TASK BRIEF
Every line of the records below that holds the word "agent" should be copied out.

----- MATERIAL PROVIDED -----

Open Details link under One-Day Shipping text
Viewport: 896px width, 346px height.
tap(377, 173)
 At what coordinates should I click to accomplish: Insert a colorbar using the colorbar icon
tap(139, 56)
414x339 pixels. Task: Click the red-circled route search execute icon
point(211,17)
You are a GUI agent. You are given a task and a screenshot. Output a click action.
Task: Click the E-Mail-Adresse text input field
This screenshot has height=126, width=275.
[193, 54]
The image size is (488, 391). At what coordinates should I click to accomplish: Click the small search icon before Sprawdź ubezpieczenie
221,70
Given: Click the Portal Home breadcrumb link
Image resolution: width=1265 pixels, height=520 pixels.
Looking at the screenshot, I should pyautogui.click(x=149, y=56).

-----
----- MATERIAL PROVIDED -----

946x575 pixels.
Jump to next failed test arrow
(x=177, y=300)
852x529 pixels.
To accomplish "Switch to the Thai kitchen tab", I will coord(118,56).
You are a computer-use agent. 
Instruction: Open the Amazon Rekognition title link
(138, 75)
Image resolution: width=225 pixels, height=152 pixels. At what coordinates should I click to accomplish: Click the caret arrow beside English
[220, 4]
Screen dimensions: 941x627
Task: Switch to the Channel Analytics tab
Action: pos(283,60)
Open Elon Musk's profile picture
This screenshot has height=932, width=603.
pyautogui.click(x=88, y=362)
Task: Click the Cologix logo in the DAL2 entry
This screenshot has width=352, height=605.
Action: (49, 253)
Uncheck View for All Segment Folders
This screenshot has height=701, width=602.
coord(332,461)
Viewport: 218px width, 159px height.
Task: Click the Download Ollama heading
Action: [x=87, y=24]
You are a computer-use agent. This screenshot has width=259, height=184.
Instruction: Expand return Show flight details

-----

FINISHED TASK
You are a GUI agent. You are given a task and a screenshot. Output a click action.
You are a computer-use agent. 
You are a computer-use agent. This screenshot has width=259, height=184.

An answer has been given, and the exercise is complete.